What you need to do: Rewrite only the rows from the one containing "Select the Type tool (A icon)" through the last row, keeping the requests and scaling every coordinate in the answers by 1.55, rounded to whole numbers with halves going up. Leave all numbers in the requests unchanged.

Records for this task:
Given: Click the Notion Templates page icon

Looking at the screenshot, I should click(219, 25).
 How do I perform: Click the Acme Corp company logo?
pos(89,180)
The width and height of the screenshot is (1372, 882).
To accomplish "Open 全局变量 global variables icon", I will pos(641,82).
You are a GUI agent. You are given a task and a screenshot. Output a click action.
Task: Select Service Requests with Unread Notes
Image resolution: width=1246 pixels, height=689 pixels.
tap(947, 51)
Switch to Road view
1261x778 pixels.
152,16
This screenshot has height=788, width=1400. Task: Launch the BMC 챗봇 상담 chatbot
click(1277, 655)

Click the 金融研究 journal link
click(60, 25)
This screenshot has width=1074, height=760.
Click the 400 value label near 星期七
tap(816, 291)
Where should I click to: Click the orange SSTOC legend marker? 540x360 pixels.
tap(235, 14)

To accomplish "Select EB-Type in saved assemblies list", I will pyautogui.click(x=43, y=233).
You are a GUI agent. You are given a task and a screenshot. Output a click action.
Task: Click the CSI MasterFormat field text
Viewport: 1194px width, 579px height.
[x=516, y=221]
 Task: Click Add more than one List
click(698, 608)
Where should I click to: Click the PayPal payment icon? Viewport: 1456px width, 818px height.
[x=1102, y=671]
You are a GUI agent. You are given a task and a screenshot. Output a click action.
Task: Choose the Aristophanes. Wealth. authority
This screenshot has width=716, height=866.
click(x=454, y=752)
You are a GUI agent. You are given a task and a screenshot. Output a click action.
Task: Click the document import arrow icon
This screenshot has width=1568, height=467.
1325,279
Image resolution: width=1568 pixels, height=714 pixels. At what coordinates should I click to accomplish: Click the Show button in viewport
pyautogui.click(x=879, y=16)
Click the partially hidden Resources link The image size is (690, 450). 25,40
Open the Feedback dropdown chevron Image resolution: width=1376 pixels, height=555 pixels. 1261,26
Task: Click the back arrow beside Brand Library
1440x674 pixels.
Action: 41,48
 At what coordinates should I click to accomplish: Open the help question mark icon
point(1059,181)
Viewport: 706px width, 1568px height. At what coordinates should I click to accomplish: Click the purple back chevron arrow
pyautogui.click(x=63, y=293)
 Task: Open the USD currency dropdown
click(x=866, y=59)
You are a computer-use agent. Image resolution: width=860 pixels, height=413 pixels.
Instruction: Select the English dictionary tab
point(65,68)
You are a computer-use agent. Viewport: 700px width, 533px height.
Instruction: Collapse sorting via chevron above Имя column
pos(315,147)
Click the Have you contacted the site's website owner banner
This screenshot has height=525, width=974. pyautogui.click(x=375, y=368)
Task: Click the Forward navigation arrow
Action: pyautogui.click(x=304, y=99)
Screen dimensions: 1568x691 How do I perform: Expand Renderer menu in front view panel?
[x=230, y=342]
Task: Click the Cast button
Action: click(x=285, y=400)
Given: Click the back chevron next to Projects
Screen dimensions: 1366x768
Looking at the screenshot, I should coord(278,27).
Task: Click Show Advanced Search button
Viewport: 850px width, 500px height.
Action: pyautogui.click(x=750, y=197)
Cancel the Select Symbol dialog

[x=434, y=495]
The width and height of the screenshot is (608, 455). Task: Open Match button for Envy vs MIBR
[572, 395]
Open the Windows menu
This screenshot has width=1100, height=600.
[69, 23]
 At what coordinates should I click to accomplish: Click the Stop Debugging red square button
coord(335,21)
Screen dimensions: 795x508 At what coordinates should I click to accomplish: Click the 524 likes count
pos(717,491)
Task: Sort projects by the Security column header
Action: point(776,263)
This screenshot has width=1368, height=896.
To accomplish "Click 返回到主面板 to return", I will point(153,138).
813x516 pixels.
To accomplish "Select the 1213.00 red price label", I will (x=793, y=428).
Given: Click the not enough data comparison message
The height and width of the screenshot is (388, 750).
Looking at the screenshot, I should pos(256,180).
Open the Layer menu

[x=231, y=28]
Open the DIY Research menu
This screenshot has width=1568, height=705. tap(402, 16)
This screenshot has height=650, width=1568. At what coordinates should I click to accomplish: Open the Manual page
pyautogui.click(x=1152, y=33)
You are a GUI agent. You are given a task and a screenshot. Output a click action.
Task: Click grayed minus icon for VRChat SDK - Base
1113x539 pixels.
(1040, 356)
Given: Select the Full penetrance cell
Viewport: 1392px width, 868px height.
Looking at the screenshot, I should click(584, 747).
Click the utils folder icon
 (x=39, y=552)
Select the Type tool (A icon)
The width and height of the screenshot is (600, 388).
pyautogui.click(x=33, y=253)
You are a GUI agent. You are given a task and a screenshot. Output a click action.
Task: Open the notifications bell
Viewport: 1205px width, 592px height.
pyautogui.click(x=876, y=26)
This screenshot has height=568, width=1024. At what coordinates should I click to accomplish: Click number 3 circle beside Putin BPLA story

Output:
Select the Type tool (A icon)
The width and height of the screenshot is (600, 388).
pyautogui.click(x=51, y=392)
You are a GUI agent. You are given a task and a screenshot. Output a click action.
Task: Open the notifications bell
Viewport: 1205px width, 592px height.
pyautogui.click(x=1358, y=40)
This screenshot has height=568, width=1024. At what coordinates should I click to accomplish: Click number 3 circle beside Putin BPLA story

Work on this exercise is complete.